Graphs_integration #161

EnricoTrizio · 2024-11-13T17:20:25Z

General description

Add the code for CVs based on GNN in the most (possible) organic way.
This largely inherits from Jintu's work (kudos! @jintuzhang), where all the code was based on a "library within the library".
Some functions were much different for the rest of the code (e.g., all the code for GNN and the GraphDatamodule), others were mostly redundant (e.g., GraphDataset, CV base and specific classes).

It would be wise to reduce the code duplicates and redundancies and make the whole library more organic, still including all the new functionalities.
SPOILER: this requires some thinking and some modifications here and there

(We could also split the story in more PR in case)

Point-by-point description

Data handling

Affecting --> mlcolvar.data, mlcolvar.utils.io

Overview

So far, we have a DictDataset (based on torch.Dataset) and the corresponding DictModule (based on lightning.lightningDataModule).

For GNNs, there was a GraphDataset (based on lists) and the corresponding DictModule (based on lightning.lightningDataModule).
Here, the data are handled using the PyTorchGeometric for convenience.
There are also a bunch of auxiliary functions for neighborhoods and handling of atom types, plus some utils to initialize the dataset easily from files.

Implemented solution

The two things are merged:

A single DictDataset that can handle both types of data.

It also has a metadata attribute that stores in a dict general properties (e.g., cutoff and atom_types).
In the __init__, the user can specify the data_type (either descriptors (default) or graphs. This is then stored in metadata and is used in the DictLoader to handle the data the right way (see below)
New utils have been added in mlcolvar.data.utils: save_dataset, load_dataset and save_dataset_configurations_as_extyz

A single DictModule that can handle both types of data. Depending on the metadata['data_type'] of the incoming dataset it either uses our DictLoader or the torch_geometric.DataLoader.
A new submodule data.graph containing:

atomic.py for the handling of atomic quantities based on the data class Configuration
neighborhood.py for building neighbor lists using matscipy
utils.py to frame Configurations into dataset and one-hot embeddings. It also contains create_test_graph_input as creating inputs for testing here requires several lines of code.

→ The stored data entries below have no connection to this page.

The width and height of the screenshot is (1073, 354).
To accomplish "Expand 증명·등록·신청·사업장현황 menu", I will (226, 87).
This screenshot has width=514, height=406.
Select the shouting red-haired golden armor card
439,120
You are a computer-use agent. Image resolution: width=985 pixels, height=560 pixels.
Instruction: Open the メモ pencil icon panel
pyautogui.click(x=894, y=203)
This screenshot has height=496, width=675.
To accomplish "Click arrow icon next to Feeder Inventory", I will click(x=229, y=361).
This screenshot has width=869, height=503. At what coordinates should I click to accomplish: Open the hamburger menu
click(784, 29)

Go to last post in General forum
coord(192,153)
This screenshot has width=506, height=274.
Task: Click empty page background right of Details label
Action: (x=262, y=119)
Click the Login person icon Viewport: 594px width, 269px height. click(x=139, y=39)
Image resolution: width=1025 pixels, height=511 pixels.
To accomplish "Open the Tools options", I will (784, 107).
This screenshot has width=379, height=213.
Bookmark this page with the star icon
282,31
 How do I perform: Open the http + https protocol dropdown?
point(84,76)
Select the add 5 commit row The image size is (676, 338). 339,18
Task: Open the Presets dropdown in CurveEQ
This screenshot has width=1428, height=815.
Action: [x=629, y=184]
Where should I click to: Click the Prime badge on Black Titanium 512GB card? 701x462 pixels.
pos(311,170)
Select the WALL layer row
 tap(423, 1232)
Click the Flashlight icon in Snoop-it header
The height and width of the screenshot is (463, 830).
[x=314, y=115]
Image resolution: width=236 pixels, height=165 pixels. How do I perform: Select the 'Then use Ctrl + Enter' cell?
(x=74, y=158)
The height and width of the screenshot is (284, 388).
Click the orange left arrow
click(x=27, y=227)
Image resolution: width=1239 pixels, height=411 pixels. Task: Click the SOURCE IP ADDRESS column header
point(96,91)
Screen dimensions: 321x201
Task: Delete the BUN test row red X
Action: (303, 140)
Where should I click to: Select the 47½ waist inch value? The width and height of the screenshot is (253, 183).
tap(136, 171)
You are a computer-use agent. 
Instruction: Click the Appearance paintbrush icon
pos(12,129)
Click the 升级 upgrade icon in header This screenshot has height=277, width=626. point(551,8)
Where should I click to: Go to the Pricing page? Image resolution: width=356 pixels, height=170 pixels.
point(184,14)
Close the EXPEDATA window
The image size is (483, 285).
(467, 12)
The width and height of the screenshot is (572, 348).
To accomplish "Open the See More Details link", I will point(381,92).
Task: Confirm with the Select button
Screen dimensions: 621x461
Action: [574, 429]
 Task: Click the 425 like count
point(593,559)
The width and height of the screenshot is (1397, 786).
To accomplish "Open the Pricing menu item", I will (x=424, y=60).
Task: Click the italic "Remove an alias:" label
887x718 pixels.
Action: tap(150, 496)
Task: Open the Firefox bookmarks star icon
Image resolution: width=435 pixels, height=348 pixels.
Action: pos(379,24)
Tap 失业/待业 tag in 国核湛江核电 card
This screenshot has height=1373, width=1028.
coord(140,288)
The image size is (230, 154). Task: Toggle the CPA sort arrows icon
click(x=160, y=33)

A new create_dataset_from_trajectories utils in mlcolvar.utils.io that allows creating a dataset directly from some trajectory files, providing topology files and using mdtraj
A single create_timelagged_dataset that can also create the time-lagged dataset starting from DictDataset with data_type=='graphs'

NB For the graph datasets, the keys are the original ones:

data_list: all the graph data, e.g., edge src and dst, batch index... (this goes in DictDataset)
z_table: atomic numbers map (this goes in DictDataset.metadata)
cutoff: cutoff used in the graph (this goes in DictDataset.metadata)

Questions

Shall we keep these names for the keys?
Do we like the metadata thing?
Single DataModule?
Maybe make the overall structure smoother? i.e., no too many utils.py here and there and too many submodules?

GNN models

Affecting --> mlcolvar.core.nn

Overview

Of course, they need to be implemented 😄 but we can inherit most of the code from Jintu.
As an overview, there is a BaseGNN parent class that implements the common features, and then each model (e.g., SchNet or GVP) is implemented on top of that.
There is also a radial.py that implements a bunch of tools for radial embeddings.

Implemented solution

The GNN code is now implemented in mlcolvar.core.nn.graph.

There is a BaseGNN class that is a template for the architecture-specific code. This, for example, already has the methods for embedding edges and setting some common properties.
The Radial module implements the tools for radial embeddings
The SchNetModel and GVPModel are implemented based on BaseGNN
In utils.py, there is a function that creates data for the tests for this module. This should be replaced using the very similar function mlcolvar.data.graph.utils.create_test_graph_input that is more general and used also for other things

CV models

Affecting --> mlcolvar.cvs, mlcolvar.core.loss

Overview

In Jintu's implementation, all the CV classes we tested were re-implemented, still using the original loss function code.
The point, there, is that the initialization of the underlying ML model (also in the current version of the library) is performed within the CV class.
We did it to make it simple, and indeed, it is for feed-forward networks, as they have very few things to set (i.e., layers, node, activations) and also because there were no alternatives at the time.
For GNNs, however, the initialization can vary a lot (i.e., different architectures and many parameters one could set).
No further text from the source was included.